→ **DATA PROVIDED**:
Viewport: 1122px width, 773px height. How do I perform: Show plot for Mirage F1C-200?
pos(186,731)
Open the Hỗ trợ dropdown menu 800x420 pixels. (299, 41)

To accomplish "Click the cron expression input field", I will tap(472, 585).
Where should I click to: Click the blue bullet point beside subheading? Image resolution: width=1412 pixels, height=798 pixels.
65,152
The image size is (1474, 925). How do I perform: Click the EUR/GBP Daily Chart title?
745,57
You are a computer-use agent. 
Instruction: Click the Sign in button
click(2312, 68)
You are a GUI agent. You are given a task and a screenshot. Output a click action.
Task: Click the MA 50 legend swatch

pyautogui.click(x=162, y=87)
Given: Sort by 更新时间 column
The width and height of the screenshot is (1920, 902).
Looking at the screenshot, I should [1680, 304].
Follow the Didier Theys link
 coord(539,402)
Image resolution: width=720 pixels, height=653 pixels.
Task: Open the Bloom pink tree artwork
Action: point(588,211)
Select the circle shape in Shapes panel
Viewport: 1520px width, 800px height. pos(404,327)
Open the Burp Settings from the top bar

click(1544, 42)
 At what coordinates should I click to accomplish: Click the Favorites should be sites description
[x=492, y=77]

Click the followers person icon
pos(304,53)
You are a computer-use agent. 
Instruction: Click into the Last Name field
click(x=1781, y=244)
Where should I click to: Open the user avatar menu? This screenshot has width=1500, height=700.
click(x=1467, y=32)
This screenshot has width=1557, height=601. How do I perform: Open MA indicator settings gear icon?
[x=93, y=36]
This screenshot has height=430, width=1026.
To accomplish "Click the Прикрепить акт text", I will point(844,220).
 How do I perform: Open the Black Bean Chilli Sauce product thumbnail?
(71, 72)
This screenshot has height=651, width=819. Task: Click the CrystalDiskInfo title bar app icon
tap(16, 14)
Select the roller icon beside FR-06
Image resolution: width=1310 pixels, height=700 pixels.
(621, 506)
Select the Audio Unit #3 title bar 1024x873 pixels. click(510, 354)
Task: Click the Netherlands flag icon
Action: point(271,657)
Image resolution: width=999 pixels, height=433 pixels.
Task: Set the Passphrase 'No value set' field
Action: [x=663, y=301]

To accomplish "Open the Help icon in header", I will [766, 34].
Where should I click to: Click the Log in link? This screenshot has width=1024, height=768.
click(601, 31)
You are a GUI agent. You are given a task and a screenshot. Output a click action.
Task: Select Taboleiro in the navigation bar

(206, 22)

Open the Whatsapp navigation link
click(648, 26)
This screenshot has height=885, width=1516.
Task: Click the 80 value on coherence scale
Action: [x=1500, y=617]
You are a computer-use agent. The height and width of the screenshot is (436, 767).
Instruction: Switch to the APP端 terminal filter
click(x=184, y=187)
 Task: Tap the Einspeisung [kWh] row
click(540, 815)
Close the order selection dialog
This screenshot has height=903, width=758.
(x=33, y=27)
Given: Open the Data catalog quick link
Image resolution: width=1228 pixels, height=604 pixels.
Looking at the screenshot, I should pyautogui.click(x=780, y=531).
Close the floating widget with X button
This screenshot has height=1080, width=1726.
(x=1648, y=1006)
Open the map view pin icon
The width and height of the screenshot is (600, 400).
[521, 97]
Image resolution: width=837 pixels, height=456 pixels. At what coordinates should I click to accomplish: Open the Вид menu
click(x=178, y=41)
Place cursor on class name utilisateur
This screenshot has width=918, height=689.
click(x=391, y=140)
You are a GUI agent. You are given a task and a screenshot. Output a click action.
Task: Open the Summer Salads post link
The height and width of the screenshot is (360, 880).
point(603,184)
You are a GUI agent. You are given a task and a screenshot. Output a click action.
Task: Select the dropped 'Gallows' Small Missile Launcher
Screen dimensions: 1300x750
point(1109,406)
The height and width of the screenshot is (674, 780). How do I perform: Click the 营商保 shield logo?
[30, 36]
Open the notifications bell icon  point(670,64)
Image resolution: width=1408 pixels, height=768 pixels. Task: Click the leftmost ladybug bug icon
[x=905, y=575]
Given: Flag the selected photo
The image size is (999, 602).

→ **WORK ITEM**:
When you transcribe the records above, keep every line exactly the same.

→ **THE ANSWER**:
Viewport: 1122px width, 773px height. How do I perform: Show plot for Mirage F1C-200?
pos(186,731)
Open the Hỗ trợ dropdown menu 800x420 pixels. (299, 41)

To accomplish "Click the cron expression input field", I will tap(472, 585).
Where should I click to: Click the blue bullet point beside subheading? Image resolution: width=1412 pixels, height=798 pixels.
65,152
The image size is (1474, 925). How do I perform: Click the EUR/GBP Daily Chart title?
745,57
You are a computer-use agent. 
Instruction: Click the Sign in button
click(2312, 68)
You are a GUI agent. You are given a task and a screenshot. Output a click action.
Task: Click the MA 50 legend swatch

pyautogui.click(x=162, y=87)
Given: Sort by 更新时间 column
The width and height of the screenshot is (1920, 902).
Looking at the screenshot, I should [1680, 304].
Follow the Didier Theys link
 coord(539,402)
Image resolution: width=720 pixels, height=653 pixels.
Task: Open the Bloom pink tree artwork
Action: point(588,211)
Select the circle shape in Shapes panel
Viewport: 1520px width, 800px height. pos(404,327)
Open the Burp Settings from the top bar

click(1544, 42)
 At what coordinates should I click to accomplish: Click the Favorites should be sites description
[x=492, y=77]

Click the followers person icon
pos(304,53)
You are a computer-use agent. 
Instruction: Click into the Last Name field
click(x=1781, y=244)
Where should I click to: Open the user avatar menu? This screenshot has width=1500, height=700.
click(x=1467, y=32)
This screenshot has width=1557, height=601. How do I perform: Open MA indicator settings gear icon?
[x=93, y=36]
This screenshot has height=430, width=1026.
To accomplish "Click the Прикрепить акт text", I will point(844,220).
 How do I perform: Open the Black Bean Chilli Sauce product thumbnail?
(71, 72)
This screenshot has height=651, width=819. Task: Click the CrystalDiskInfo title bar app icon
tap(16, 14)
Select the roller icon beside FR-06
Image resolution: width=1310 pixels, height=700 pixels.
(621, 506)
Select the Audio Unit #3 title bar 1024x873 pixels. click(510, 354)
Task: Click the Netherlands flag icon
Action: point(271,657)
Image resolution: width=999 pixels, height=433 pixels.
Task: Set the Passphrase 'No value set' field
Action: [x=663, y=301]

To accomplish "Open the Help icon in header", I will [766, 34].
Where should I click to: Click the Log in link? This screenshot has width=1024, height=768.
click(601, 31)
You are a GUI agent. You are given a task and a screenshot. Output a click action.
Task: Select Taboleiro in the navigation bar

(206, 22)

Open the Whatsapp navigation link
click(648, 26)
This screenshot has height=885, width=1516.
Task: Click the 80 value on coherence scale
Action: [x=1500, y=617]
You are a computer-use agent. The height and width of the screenshot is (436, 767).
Instruction: Switch to the APP端 terminal filter
click(x=184, y=187)
 Task: Tap the Einspeisung [kWh] row
click(540, 815)
Close the order selection dialog
This screenshot has height=903, width=758.
(x=33, y=27)
Given: Open the Data catalog quick link
Image resolution: width=1228 pixels, height=604 pixels.
Looking at the screenshot, I should pyautogui.click(x=780, y=531).
Close the floating widget with X button
This screenshot has height=1080, width=1726.
(x=1648, y=1006)
Open the map view pin icon
The width and height of the screenshot is (600, 400).
[521, 97]
Image resolution: width=837 pixels, height=456 pixels. At what coordinates should I click to accomplish: Open the Вид menu
click(x=178, y=41)
Place cursor on class name utilisateur
This screenshot has width=918, height=689.
click(x=391, y=140)
You are a GUI agent. You are given a task and a screenshot. Output a click action.
Task: Open the Summer Salads post link
The height and width of the screenshot is (360, 880).
point(603,184)
You are a GUI agent. You are given a task and a screenshot. Output a click action.
Task: Select the dropped 'Gallows' Small Missile Launcher
Screen dimensions: 1300x750
point(1109,406)
The height and width of the screenshot is (674, 780). How do I perform: Click the 营商保 shield logo?
[30, 36]
Open the notifications bell icon  point(670,64)
Image resolution: width=1408 pixels, height=768 pixels. Task: Click the leftmost ladybug bug icon
[x=905, y=575]
Given: Flag the selected photo
The image size is (999, 602).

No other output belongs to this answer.